Usually, I am fraught with mommy guilt - I mean major, clutch your heart and rack your brain mommy guilt. In this case, however, I began to feel that our family was complete and I could see how that would benefit my children. I could enjoy really watching my kids as they move through each stage and learn new things. We wouldn't have to cinch the purse strings even tighter to afford another mouth to feed. We could afford to support our children's talents and take them to games, lessons, etc. Certainly, parents of more than two children can do these things as well, it just turns out that two is our magic number.

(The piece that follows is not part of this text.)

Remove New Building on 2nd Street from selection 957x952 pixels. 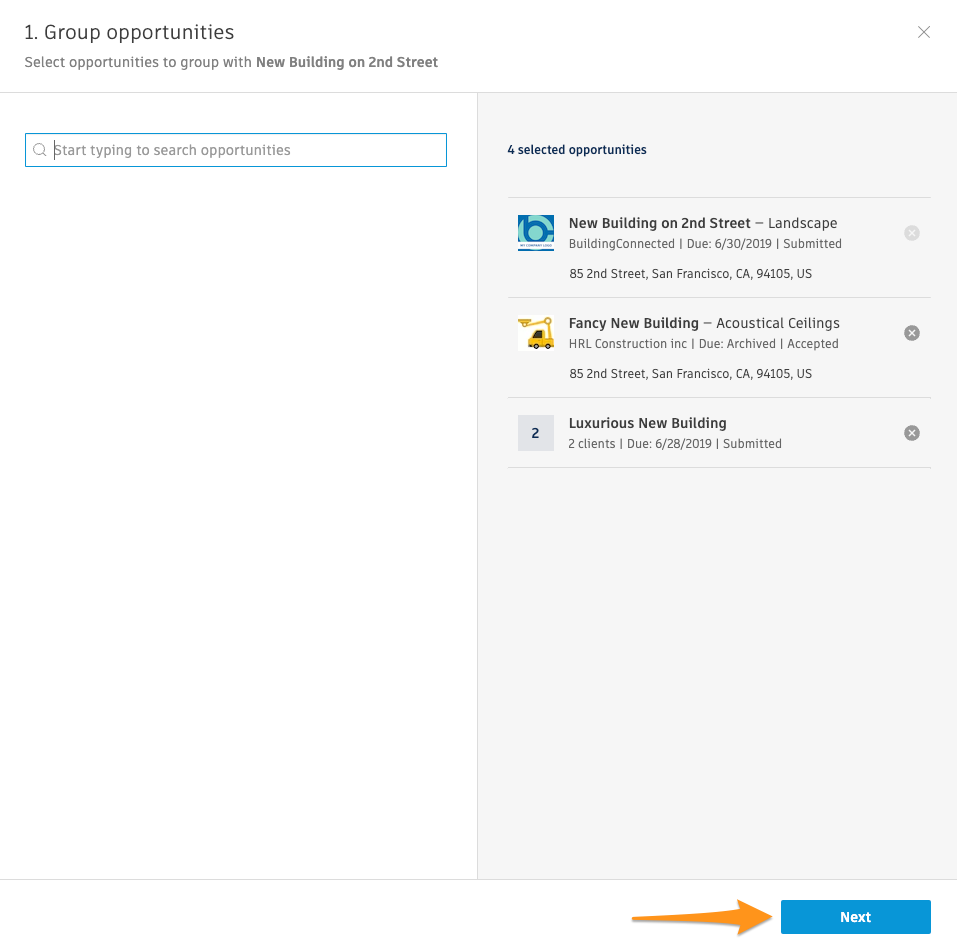[x=912, y=233]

I have chosen to undergo a tubal ligation. Again, I never thought I would make such a permanent decision regarding childbearing; however, once again there are many reasons. I have been told by several doctors that I may have something called polycystic ovary syndrome. While it has not been effectively confirmed, I do display many of the symptoms including irregular cycles. For me, this has meant basically keeping the pregnancy test companies in business over the last ten years. The constant state of "not knowing" has been stressful. Hormonal birth control methods have had adverse effects on my wellbeing, therefore, after much research, I have opted for the tubal ligation.
My decision to complete the childbearing phase of my life has not come easy. In addtion to the many personal factors, I have also wondered how it would affect my professional life, aside from achieving my goals. As a birth doula, I was initially concerned about how it would "look." I am a childbirth professional who no longer will be experiencing childbirth in a personal sense. I am having a medical procedure rather than using natural methods of birth control. Am I being a hypocrite? After much soul searching, I realized that no, I am not. In fact, I am doing exactly what I promote and encourage - I am taking control of my health and my body.
Looking ahead... Personally and professionally, I have a desire to see what else is out there for me. I have goals to pursue and tasks to complete. I'm looking ahead at my future as well has the future of my family. It's exciting and a little daunting, but it's my future to form!
~ Michelle
Michelle, I enjoyed your post very much indeed. As someone who has found the process of no more babies very much a long mourning phase I appreciate and envy that you know and feel confident with your decision to complete your family. I think in our line of work our whole career is wrapped up in and dependant on this process so dealing with it on a personal level can be tricky.
ReplyDeleteI relate to you Tracey. I love my kiddos and can easily see us with more, but like you Michelle I feel "done" if that makes sense. I loved my home births though and am mourning the future babies I *most likely* will never have :)
ReplyDeleteP.S. Thanks for being a QM fan! You made my day!
My husband and I have had our ups and downs in 17 years. We have lost a child which statistically puts us at a higher risk for divorce. However, this decision has put far more stress than anything on it.